Ray Dalio: “Reducing Inflation Will Come at a Great Cost”
Legendary investor Ray Dalio has warned against believing all will be well if central banks simply increase interest rates to get inflation under control.
In a public Linkedin post, the founder and Co-Chief Investment Officer of Bridgewater Associates believes the US economy is heading toward a stagflationary environment of high inflation, high unemployment and low economic growth.
“For me, hearing supposed “experts” talk about what’s now happening in the markets and economy is like listening to nails scratch against a chalkboard because they are typically saying incorrect things in an erudite rather than commonsense way”.
He believes any action central banks take to lower inflation will be offset by creating weakness in the economy.

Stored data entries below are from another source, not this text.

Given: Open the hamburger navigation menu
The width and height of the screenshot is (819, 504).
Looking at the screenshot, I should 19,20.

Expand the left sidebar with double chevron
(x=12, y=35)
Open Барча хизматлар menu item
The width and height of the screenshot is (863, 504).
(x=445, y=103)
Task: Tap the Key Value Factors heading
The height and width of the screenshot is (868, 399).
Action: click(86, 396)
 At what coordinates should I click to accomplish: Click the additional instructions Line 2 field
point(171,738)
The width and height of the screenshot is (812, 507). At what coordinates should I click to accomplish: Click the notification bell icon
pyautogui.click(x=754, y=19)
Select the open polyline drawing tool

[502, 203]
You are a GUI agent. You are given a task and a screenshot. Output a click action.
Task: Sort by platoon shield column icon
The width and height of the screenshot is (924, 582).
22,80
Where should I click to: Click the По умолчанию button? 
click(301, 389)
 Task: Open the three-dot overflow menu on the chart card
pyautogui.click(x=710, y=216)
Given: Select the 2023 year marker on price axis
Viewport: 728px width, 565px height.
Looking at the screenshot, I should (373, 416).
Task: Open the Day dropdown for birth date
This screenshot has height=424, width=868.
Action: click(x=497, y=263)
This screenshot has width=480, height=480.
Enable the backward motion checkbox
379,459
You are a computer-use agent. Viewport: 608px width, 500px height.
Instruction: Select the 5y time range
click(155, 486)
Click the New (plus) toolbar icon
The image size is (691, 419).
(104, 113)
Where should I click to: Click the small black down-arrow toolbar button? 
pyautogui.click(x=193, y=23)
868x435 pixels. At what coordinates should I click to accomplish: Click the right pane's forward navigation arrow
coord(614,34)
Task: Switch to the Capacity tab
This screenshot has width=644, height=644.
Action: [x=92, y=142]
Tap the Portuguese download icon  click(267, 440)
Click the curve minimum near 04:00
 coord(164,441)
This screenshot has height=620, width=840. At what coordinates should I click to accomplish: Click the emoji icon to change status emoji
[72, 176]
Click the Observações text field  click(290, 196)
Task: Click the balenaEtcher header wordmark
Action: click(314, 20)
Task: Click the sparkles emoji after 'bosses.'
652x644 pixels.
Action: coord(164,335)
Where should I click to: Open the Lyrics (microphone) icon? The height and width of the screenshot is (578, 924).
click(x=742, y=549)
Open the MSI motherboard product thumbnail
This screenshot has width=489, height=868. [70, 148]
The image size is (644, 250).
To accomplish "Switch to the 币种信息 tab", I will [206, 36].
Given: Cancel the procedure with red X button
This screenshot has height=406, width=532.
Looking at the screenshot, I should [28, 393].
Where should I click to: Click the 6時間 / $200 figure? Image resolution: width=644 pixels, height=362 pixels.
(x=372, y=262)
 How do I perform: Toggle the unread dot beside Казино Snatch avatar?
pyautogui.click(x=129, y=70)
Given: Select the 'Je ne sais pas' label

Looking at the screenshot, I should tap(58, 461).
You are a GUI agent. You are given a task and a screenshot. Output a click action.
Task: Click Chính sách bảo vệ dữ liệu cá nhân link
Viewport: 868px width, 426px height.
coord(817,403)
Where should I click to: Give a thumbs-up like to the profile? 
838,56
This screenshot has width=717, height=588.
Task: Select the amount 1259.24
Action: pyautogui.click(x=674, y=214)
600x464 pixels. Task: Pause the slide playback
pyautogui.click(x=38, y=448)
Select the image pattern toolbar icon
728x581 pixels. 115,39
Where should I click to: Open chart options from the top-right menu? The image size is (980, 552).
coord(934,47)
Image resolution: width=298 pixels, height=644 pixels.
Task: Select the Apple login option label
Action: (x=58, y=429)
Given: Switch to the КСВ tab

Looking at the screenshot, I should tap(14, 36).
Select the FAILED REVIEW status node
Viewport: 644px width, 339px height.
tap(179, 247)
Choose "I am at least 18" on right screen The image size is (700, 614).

Raising rates reduces buying power as it increases interest payments, therefore, taking away from income previously spent on spending. It also lowers the value of investment assets such as shares and bonds due to the present value of cash flows falling.
“It just shifts some of the squeezing of people via inflation to squeezing them via giving them less buying power”.
“The only way to raise living standards over the long term is to raise productivity and central banks don’t do that”.
As central banks increased and withdrew demand over the years, stimulus typically outweighed the tightening resulting in more ups than downs until the debt load became unsustainable.
“Whenever these depressing periods of paying back become too depressing, central banks typically provide another and even bigger dose of stimulation”.
Since 1980, debt relative income has grown while interest rates have declined until hitting zero in 2020.
Dalio criticises recent action by the Federal Reserve. Specifically, it’s buying and selling of debt in addition to letting government deficits get too large. As a result, the central bank’s ability to push interest rates high to compensate debtors for inflation has been constrained.
“If the holders of debt don’t get adequate returns they will sell them…”
He advises central banks should move more smoothly rather than wild swings in each direction and resist the temptation to allow debt assets and liabilities to get too large.
Judging by Dalio’s rhetoric, central banks have cornered themselves into a lose-lose situation.
Either a reduction in credit leads to a weakening economy or the central bank needs to print more money and creates further inflation.
Subsequently, Dalio is bearish on the outlook for the US economy with the Fed charting “a middle course that will take the form of stagflation”.